歯科矯正用アンカースクリューの処置の流れ
歯科矯正用アンカースクリューの処置は以下のような流れで行われるのが一般的です。
- レントゲン・CT撮影
- 局所麻酔
- 歯科矯正用アンカースクリューの設置
- 歯の移動の開始
- 歯科矯正用アンカースクリューの撤去
まずはレントゲンやCT撮影を行なって設置する位置を確認します。次に局所麻酔をしてから設置する手術を行います。
所要時間は手術で15分程度、レントゲン撮影など含めると1時間程度になることが多いです。
手術後は、すぐに力をかける場合と歯ぐきが安定するまで約1~2週間は様子をみることもあります。固定されているのを確認してから、ゴムかけやコイルスプリングなど使用して歯を動かしていきます。
矯正治療で必要がなくなったら外す処置を行いますが、そこまでの痛みではないため麻酔なしでも外すことは可能です。
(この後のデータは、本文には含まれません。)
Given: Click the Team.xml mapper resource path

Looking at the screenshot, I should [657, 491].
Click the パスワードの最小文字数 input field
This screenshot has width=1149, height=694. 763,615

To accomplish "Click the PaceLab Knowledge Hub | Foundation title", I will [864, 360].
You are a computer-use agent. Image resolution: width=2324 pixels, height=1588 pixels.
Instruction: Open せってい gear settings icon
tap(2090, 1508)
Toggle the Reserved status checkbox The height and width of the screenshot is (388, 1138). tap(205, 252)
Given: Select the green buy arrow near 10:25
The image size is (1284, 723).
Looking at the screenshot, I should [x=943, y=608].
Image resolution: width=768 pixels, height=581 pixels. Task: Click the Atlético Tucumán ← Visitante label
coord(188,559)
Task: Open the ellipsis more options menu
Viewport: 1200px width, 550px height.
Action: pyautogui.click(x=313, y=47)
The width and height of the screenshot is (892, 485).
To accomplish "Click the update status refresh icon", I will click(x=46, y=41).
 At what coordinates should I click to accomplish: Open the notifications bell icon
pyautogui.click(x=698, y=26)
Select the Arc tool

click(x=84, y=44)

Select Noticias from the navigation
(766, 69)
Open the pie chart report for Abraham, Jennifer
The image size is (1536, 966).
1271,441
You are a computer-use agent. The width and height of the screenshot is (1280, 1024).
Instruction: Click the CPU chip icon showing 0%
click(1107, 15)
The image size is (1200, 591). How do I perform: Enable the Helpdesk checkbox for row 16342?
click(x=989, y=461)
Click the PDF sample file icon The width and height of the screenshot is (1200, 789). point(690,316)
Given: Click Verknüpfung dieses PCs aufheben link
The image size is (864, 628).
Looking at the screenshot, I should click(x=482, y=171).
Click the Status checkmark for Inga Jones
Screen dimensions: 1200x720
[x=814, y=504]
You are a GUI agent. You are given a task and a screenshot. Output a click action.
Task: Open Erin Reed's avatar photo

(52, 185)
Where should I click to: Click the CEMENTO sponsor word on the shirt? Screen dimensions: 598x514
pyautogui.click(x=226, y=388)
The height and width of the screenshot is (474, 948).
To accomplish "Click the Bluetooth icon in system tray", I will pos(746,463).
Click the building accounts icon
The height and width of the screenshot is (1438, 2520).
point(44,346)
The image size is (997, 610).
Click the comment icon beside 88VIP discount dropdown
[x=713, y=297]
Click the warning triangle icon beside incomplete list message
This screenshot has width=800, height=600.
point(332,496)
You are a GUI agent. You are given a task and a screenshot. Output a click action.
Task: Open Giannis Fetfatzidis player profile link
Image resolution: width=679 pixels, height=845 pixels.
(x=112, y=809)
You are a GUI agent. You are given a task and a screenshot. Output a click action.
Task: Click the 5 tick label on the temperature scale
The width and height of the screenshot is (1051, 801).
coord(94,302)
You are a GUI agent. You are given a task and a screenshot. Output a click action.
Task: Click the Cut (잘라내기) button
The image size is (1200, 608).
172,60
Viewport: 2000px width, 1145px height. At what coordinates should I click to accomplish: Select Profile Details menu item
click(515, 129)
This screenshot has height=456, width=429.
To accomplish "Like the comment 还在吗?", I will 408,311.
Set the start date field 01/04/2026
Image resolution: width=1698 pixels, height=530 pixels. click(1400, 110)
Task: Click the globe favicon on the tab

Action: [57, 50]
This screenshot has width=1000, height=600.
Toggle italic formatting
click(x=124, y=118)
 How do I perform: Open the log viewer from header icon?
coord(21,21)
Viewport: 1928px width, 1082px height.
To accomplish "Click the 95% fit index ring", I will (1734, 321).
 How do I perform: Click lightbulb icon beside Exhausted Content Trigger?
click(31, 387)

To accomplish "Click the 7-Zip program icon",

心配な場合は設置するとき同様に麻酔をしてから外すかは担当の先生と相談してみることをおすすめします。外したあとは歯ぐきに穴が開いた状態になりますが、1週間程度で元の状態に戻ります。
まとめ
歯科矯正用アンカースクリューは歯ぐきの骨にネジを設置するため不安になる人もいますが、治療の幅を広げるためのものであって、決して危険なものではありません。
ただし、治療に不安を抱くようであれば、歯科医師とよく相談して、納得したうえでアンカースクリューを使用するのか選択することが大切です。